### EXERCISE BRIEF
Copy the entries verbatim, from the line with "The image size" up to and including the line with "Action: tap(218, 330)".

### AVAILABLE DATA
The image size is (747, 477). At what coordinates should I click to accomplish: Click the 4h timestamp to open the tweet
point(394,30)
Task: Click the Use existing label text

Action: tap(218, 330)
* * *
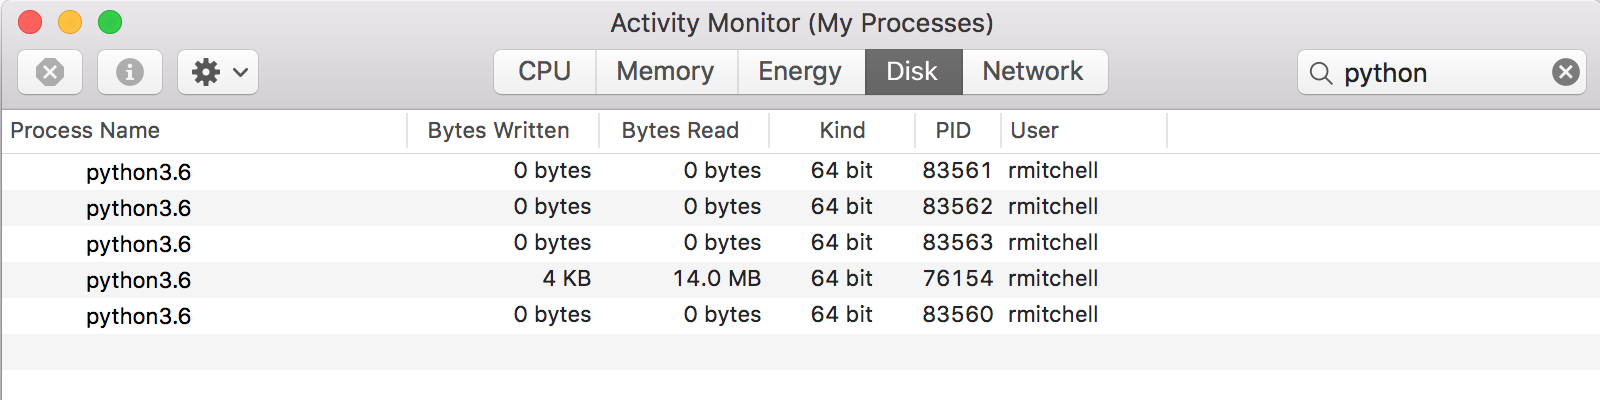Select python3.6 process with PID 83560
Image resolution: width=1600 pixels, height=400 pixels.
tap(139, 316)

### SOLUTION TO THE EXERCISE
The image size is (747, 477). At what coordinates should I click to accomplish: Click the 4h timestamp to open the tweet
point(394,30)
Task: Click the Use existing label text

Action: tap(218, 330)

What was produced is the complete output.